- Kilmanaghan Location of Kilmanaghan within the counties of Offaly and Westmeath in Ireland
- Coordinates: 53°22′55″N 7°41′17″W﻿ / ﻿53.38194°N 7.68806°W
- Country: Ireland
- Province: Leinster
- County: County Westmeath and County Offaly
- Irish grid reference: N208368

= Kilmanaghan (civil parish) =

Civil parish in County Westmeath, Ireland

Kilmanaghan is a civil parish which spans the counties of Offaly and Westmeath in Ireland. It is located about 28 km south–west of Mullingar and 18 km north–west of Tullamore.

==Geography==
Kilmanaghan is one of four civil parishes in the barony of Clonlonan (Westmeath) and 4 civil parishes in the barony of Kilcoursey (Offaly), both in the province of Leinster. The civil parish covers 8204.5 acre, 1635.1 acre in County Westmeath and 6569.4 acre in County Offaly.
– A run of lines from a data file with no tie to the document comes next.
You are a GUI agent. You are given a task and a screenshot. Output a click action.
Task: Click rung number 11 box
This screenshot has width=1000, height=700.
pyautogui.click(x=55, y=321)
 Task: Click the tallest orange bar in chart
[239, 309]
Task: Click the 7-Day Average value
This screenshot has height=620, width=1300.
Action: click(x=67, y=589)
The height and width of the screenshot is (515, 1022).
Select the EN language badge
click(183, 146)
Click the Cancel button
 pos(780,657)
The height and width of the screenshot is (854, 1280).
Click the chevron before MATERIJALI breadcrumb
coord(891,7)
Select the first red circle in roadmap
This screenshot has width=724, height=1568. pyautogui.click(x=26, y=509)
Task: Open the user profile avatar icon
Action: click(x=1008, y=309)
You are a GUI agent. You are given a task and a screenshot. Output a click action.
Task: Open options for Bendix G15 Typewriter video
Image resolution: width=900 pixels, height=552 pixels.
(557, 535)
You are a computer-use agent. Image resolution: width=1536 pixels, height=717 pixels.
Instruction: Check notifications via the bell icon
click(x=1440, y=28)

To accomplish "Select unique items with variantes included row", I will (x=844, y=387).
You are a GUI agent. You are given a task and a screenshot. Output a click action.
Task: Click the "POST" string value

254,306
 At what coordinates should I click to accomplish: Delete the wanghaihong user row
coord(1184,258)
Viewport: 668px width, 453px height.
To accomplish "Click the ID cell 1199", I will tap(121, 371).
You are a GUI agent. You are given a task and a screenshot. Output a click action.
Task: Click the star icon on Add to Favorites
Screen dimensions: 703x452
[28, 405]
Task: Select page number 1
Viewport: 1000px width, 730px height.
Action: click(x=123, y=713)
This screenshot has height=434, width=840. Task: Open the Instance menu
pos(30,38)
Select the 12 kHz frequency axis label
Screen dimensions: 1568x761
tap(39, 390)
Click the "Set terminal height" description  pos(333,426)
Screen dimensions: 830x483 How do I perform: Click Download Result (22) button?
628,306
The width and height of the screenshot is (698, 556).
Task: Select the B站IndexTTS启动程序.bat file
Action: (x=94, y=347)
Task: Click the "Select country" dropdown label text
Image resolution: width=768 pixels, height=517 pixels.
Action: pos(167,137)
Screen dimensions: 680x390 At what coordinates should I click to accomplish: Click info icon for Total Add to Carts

Kilmanaghan civil parish comprises the town of Moate, 10 townlands in County Westmeath and 22 townlands in County Offaly.

The neighbouring civil parishes are: Ballyloughloe and Kilcumreragh to the north, Ardnurcher or Horseleap and Kilbride to the east, Lemanaghan and
Rahan to the south and Kilcleagh to the west.